Patients often arrive already believing it. Ask what they need to get better, and you’ll hear:
  • “My core is weak, probably more core work.”
  • “My shoulder isn’t strong enough.”
  • “I need to strengthen my legs.”

 These beliefs aren’t always neutral. They often carry self-blame, fragility, and at time, the idea that recovery must be earned through lots of intensity. 

Are you seeing or hearing this too?

How do you respond when strength becomes the focus?
🏋️‍♂️ Littlewood et al., 2016 – SELF Trial (Shoulder Pain)
Study: Compared a single, self-managed shoulder exercise to usual physiotherapy care for rotator cuff–related pain.
Key Finding: Pain and function improved significantly in both groups — but no measurable strength gains were observed in the self-managed group.
Takeaway: Recovery doesn’t always require heavy loading. Confidence, consistency, and self-efficacy may matter more.
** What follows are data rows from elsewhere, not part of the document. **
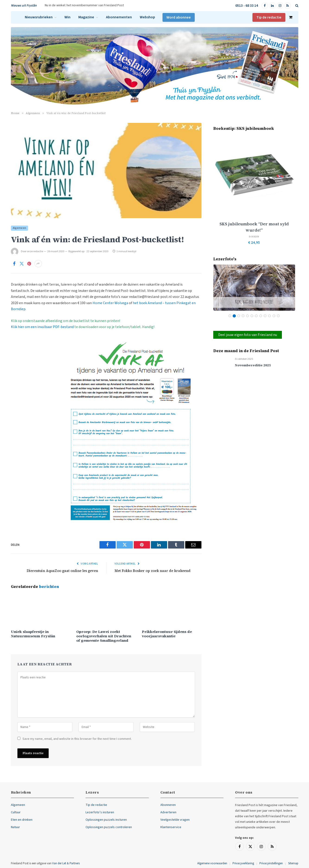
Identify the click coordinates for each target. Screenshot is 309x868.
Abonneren (168, 805)
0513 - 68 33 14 (247, 5)
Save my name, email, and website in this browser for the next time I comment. (77, 739)
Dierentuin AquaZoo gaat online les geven (62, 570)
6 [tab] (252, 316)
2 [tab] (234, 316)
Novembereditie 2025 (253, 365)
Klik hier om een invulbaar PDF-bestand (42, 327)
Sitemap (293, 863)
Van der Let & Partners (66, 863)
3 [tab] (239, 316)
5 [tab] (247, 316)
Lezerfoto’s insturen (100, 812)
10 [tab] (269, 316)
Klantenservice (171, 827)
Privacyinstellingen (271, 863)
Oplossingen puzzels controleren (109, 827)
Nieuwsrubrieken (39, 17)
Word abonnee (179, 17)
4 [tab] (243, 316)
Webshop (147, 17)
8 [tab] (260, 316)
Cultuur (16, 812)
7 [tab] (256, 316)
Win (67, 17)
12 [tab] (278, 316)
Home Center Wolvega (110, 303)
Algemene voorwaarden (212, 863)
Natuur (15, 827)
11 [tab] (274, 316)
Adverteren (168, 812)
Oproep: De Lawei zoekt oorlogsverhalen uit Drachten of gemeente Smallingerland (103, 636)
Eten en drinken (22, 820)
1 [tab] (230, 316)
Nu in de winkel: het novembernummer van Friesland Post (84, 5)
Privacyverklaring (243, 863)
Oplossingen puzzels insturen (106, 820)
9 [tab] (265, 316)
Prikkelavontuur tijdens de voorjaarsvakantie (167, 634)
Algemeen (20, 228)
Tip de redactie (269, 17)
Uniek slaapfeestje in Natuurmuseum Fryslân (33, 634)
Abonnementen (119, 17)
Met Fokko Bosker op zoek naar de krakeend (152, 570)
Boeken (254, 237)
🦵 Husted et al., 2022 – QUADX-1 Trial (Knee OA)

Study: Compared 2, 4, or 6 sessions/week of one simple knee extension exercise for patients eligible for knee replacement.
Key Finding: Pain and function improved across all groups, and 67.5% postponed surgery — despite only modest strength improvements and no clear dose-response.
Takeaway: Simplicity works. Pain relief can happen even with low-dose, home-based movement.

✋ Leong et al., 2015 – Grip Strength & Mortality
Study: Large international prospective cohort study examining grip strength in relation to mortality and cardiovascular disease.
Key Finding: Grip strength was a stronger predictor of mortality than systolic blood pressure.
Takeaway: Strength is a broad health marker — not just about musculoskeletal function, but overall resilience and aging.
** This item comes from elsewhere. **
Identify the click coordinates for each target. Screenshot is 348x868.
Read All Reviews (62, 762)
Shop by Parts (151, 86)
🧠 Ben Cormack – Pain vs Fitness Dosing
Content: Blog post outlining how exercise dosage for pain should differ from fitness training.
Key Insight: Pain dosing should focus on tolerance, safety, and self-efficacy, not fatigue, volume, or max effort.
Takeaway: Rehab isn’t the gym. It’s about restoring movement confidence, not chasing performance metrics.
🔗 Read the blog
Pain often suppresses strength. It’s not gone — it’s just may be inhibited. 

And when safety returns, strength does too. 

Let’s ensure people in pain don’t feel the need to prove themselves to feel better. They may not need to perform. Or push. Or perfect anything. 

Start with calm. Start with belief. Then build whatever comes next. 

Because recovery isn’t something we demand from the body — it’s something we create the conditions for.